Juan Ramón Jiménez

1881—1958
Image of Juan Ramón Jiménez
A prolific Spanish poet, editor, and critic, Juan Ramón Jiménez won the Nobel Prize for literature in 1956. He was born in Moguer i Andalusia, an area that he depicted in Platero y Yo (Platero and I, 1914) a collection of prose poems about a man and his donkey. Jiménez’s other books of poetry include Elejías puras (Pure Elegies, 1908), La soledad sonora (Sonorous Solitude, 1911), Poesía (Poetry, 1923), and Belleza (Beauty, 1923). In English translation, his works are collected in Lorca & Jimenez: Selected Poems (1997), translated by Robert Bly, and Selected Writings of Juan Ramón Jiménez (1999), translated by H.R. Hays.
 
Jiménez began writing poems as a child.
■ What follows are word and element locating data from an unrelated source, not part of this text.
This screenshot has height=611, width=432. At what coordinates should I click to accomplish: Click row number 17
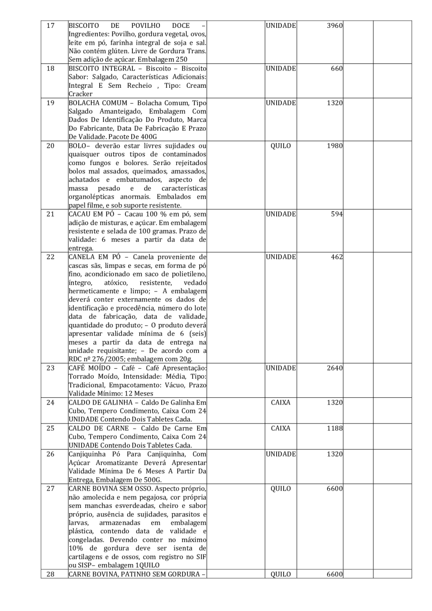(x=50, y=25)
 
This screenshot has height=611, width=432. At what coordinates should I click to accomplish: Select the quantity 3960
(x=333, y=25)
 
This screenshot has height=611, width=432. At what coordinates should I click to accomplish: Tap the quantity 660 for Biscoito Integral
(x=335, y=69)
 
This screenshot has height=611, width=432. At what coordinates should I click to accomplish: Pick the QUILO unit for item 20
(x=281, y=146)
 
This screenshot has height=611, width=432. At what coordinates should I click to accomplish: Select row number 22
(x=50, y=257)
He was interested in painting but attended the University of Seville to study law. He moved to Madrid after Rubén Darío, a poet and founder of the modernismo literary movement in Spain, became familiar with his poetry and invited him to the city. Suffering from depression after his father’s death in 1900, Jiménez returned to Moguer. He spent time in a sanatorium in Bordeaux, moved back to Madrid, and in 1912 directed publications for the Residencia de Estudiantes of Madrid. Jiménez married Zenobia Camprubi Aymar, the Spanish translator of Bengali poet Rabindranath Tagore.
 
In 1936 the president of the Spanish Republic offered Jiménez the post of ambassador to the United States, but he declined. Jiménez and his wife left Spain that same year because of the Spanish Civil War. Before leaving the country they sheltered 12 adopted orphans, who were later cared for by a society funded with the help of Jiménez. He and his wife lived in Cuba, Puerto Rico, Florida, and Washington D.C., before settling in Puerto Rico in 1951.
 
Jiménez’s early poetry was influenced by the French Symbolists and W.B. Yeats. His later poetry shows an interest in stark imagery, colors, and the open forms associated with “naked” poetry. Jiménez said of his own work: “Inner poetry eludes words. When one wishes to express something profound, one does not express it in jingles. In my first period I used adjectives, later the adjectives became substantives. Literary artistry is constant suffering for the poet; one doubts the exactness of words, their ability to express what we feel within us. We strive to find that spirited asset, the inner essence.”